An Optical Temporal and Spatial Vibration-Based Damage Detection Using Convolutional Neural Networks and Long Short-Term Memory

Structural dynamics provide critical information for structural health monitoring (SHM), such as changes in the modal behavior which indicate damages. However, for complex systems with noisy operational environments, many factors may influence the estimation of natural frequencies and other modal domain SHM features, such as varying mass distribution of bridges and the variation due to fluctuating temperature and unideal boundary conditions. For this reason, allying the mode shapes with the natural frequencies to forecast damages would pose a more robust solution. Among the techniques existent to perform damage detection, data-driven models, such as machine learning algorithms, are becoming widely used currently.

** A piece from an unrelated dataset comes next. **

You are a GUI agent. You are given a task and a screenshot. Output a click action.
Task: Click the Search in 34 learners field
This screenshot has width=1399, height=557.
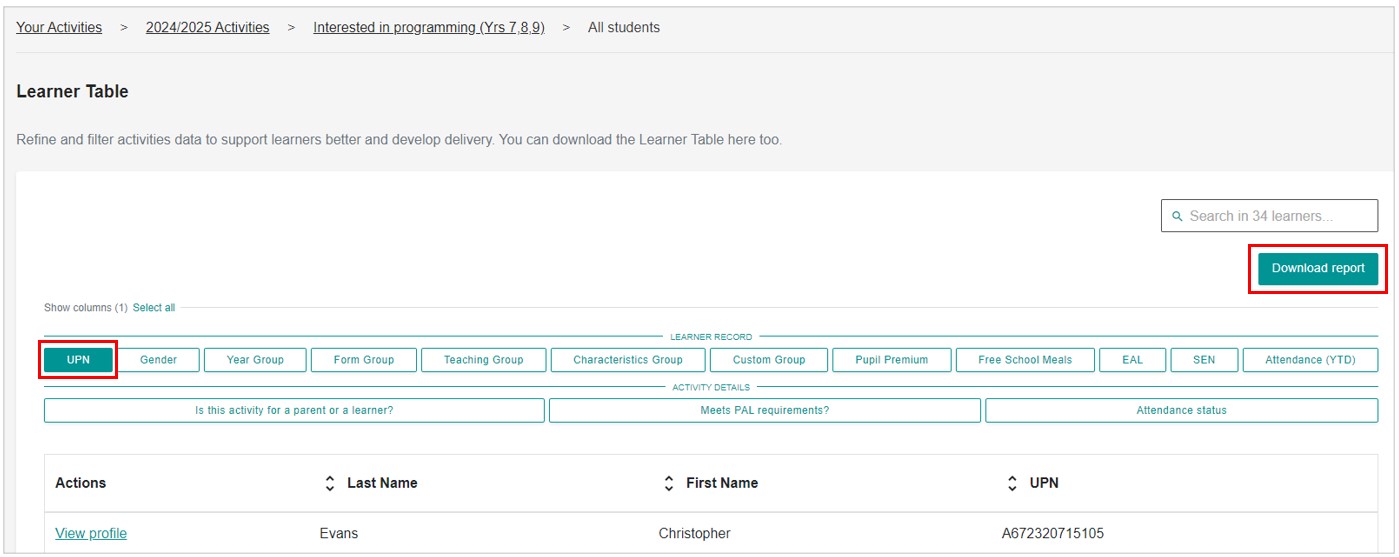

For mode shape extraction, convolutional neural networks (CNN) have been applied to imagery data, allowing to extract full-field mode shapes with a denser spatial resolution (quasi-full field) of the structure if compared to traditional hardware. Combining CNN with long short-term memory (LSTM) network will associate the temporal dependency of the frames with its features which will be more specific for SHM decision-makings. In addition, for the circumstances with low vibration amplitude and subpixel image resolution, applying phase-based motion estimation (PME) and phase-based motion magnification (PMM) allows to extract the natural frequencies with subtle motion magnified at the resonances aiding to emphasize the dynamic features desired. As the training of the deep learning model, a lab-scale truss structure was adopted with different load conditions in order to obtain the required data, and the performance is cross-validated.